Trabalhamos com o analisador-equilibrador de vibrações portátil, de dois canais, Balanset-1A: dois acelerómetros, sensor de fase a laser sobre a marca refletora, módulo USB de dois canais e programa num portátil. Equilibragem num ou dois planos pelo método dos coeficientes de influência: o aparelho memoriza como a massa de ensaio muda a vibração, e, a partir dessa relação, calcula a correção. O programa dá a vibração global e o 1×, a fase, a rotação, o espectro e o sinal no tempo, posições fixas, cálculo da tolerância por classes G, arquivo e relatórios. Guardamos os coeficientes de influência do conjunto: depois da próxima diamantagem, a nova equilibragem decorre sem arranques de ensaio.

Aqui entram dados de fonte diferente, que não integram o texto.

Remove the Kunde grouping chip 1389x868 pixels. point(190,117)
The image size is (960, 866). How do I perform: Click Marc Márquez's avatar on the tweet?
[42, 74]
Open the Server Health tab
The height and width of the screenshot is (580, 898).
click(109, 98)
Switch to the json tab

Fontes: Manual de operação Balanset-1A · Especificações do fabricante Balanset-1A
Um plano ou dois, e até que números reduzimos
Um rebolo isolado, montado, comporta-se como um disco, a relação entre a largura e o diâmetro é visivelmente inferior a 0,5, e um único plano de correção é suficiente. O próprio plano foi definido pelo fabricante: é a ranhura anelar do flange. As exceções seguem abaixo.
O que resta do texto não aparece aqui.